-- SHORT PROBLEM --
Shift every x and y coordinate in the answers by -82, and write out all lines in full, from the start of the items through the line holding "Action: pyautogui.click(x=1095, y=841)", inclusive. Omit the pictures.
--------------------------------
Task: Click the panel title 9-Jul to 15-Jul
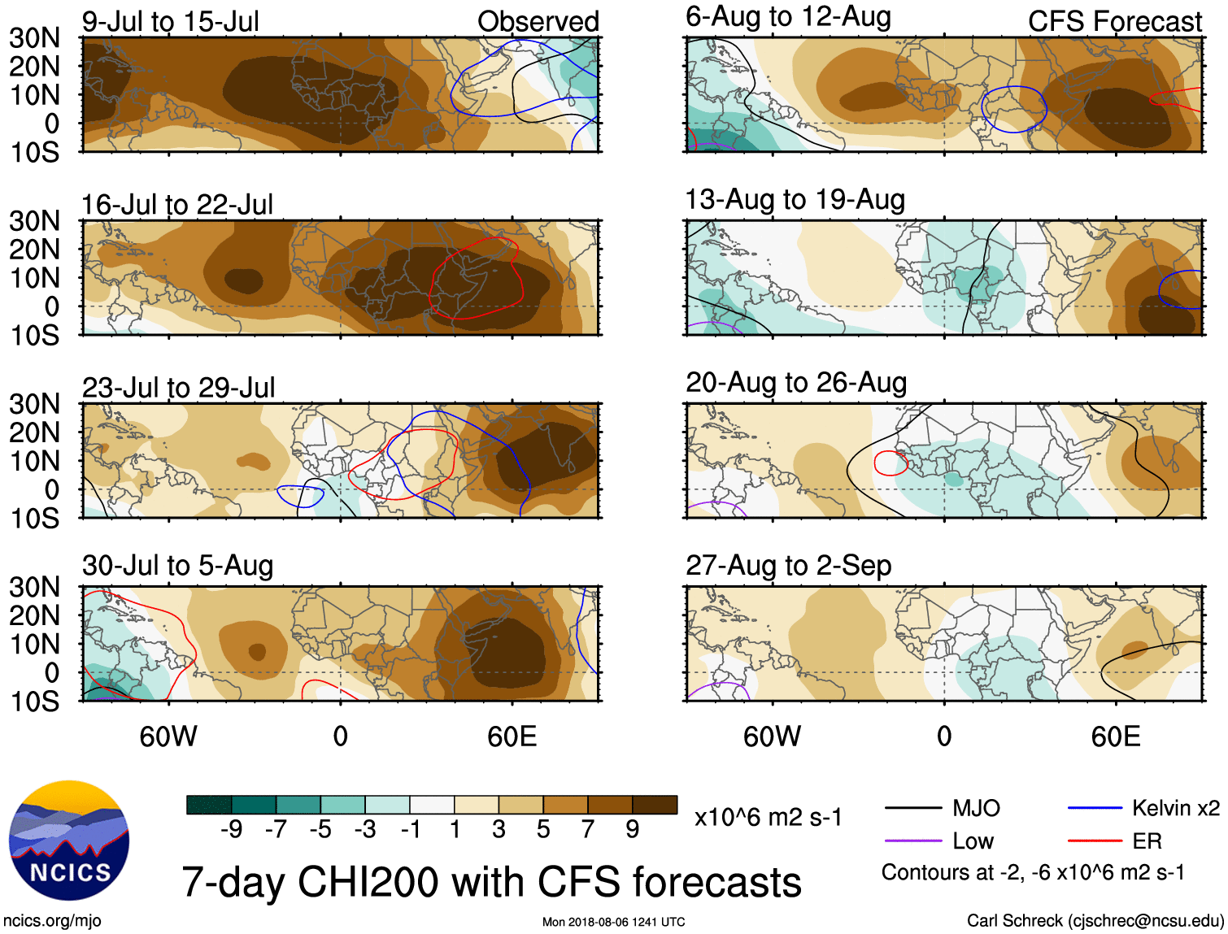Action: pyautogui.click(x=170, y=21)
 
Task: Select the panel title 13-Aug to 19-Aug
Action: pyautogui.click(x=795, y=199)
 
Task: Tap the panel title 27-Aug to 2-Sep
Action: pyautogui.click(x=788, y=565)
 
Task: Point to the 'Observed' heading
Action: pyautogui.click(x=538, y=21)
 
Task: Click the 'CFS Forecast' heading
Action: pyautogui.click(x=1114, y=21)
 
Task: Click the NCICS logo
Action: pyautogui.click(x=69, y=841)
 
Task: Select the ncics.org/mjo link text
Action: pyautogui.click(x=52, y=920)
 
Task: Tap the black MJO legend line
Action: pyautogui.click(x=913, y=808)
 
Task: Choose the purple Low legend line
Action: pyautogui.click(x=913, y=841)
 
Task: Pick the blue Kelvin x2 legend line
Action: pyautogui.click(x=1095, y=808)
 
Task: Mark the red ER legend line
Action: pyautogui.click(x=1095, y=841)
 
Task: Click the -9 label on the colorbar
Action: pyautogui.click(x=232, y=829)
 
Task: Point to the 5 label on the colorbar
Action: pyautogui.click(x=542, y=829)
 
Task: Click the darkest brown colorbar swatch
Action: pyautogui.click(x=655, y=805)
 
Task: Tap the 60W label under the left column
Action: pyautogui.click(x=168, y=736)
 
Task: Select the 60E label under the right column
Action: pyautogui.click(x=1116, y=736)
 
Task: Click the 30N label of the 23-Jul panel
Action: pyautogui.click(x=34, y=404)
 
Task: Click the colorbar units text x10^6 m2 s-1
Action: pyautogui.click(x=768, y=817)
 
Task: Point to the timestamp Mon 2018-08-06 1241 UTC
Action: pyautogui.click(x=613, y=922)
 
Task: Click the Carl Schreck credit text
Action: pyautogui.click(x=1095, y=920)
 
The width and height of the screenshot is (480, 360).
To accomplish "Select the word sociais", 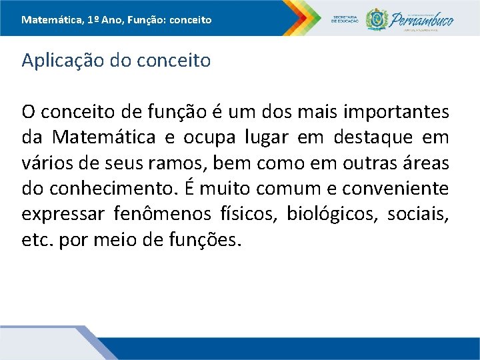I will click(x=421, y=215).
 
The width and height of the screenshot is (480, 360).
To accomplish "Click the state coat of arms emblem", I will click(x=377, y=18).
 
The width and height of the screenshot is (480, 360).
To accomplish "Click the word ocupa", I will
--------------------------------
-- TASK SOLUTION --
Task: Click the panel title 9-Jul to 15-Jul
Action: pyautogui.click(x=88, y=-61)
 
Task: Select the panel title 13-Aug to 19-Aug
Action: pyautogui.click(x=713, y=117)
 
Task: Tap the panel title 27-Aug to 2-Sep
Action: pyautogui.click(x=706, y=483)
 
Task: Point to the 'Observed' heading
Action: pyautogui.click(x=456, y=-61)
 
Task: Click the 'CFS Forecast' heading
Action: pyautogui.click(x=1032, y=-61)
 
Task: Click the NCICS logo
Action: pyautogui.click(x=-13, y=759)
 
Task: Select the ncics.org/mjo link text
Action: pyautogui.click(x=-30, y=838)
 
Task: Tap the black MJO legend line
Action: pyautogui.click(x=831, y=726)
 
Task: Choose the purple Low legend line
Action: pyautogui.click(x=831, y=759)
 
Task: Pick the blue Kelvin x2 legend line
Action: pyautogui.click(x=1013, y=726)
 
Task: Mark the red ER legend line
Action: pyautogui.click(x=1013, y=759)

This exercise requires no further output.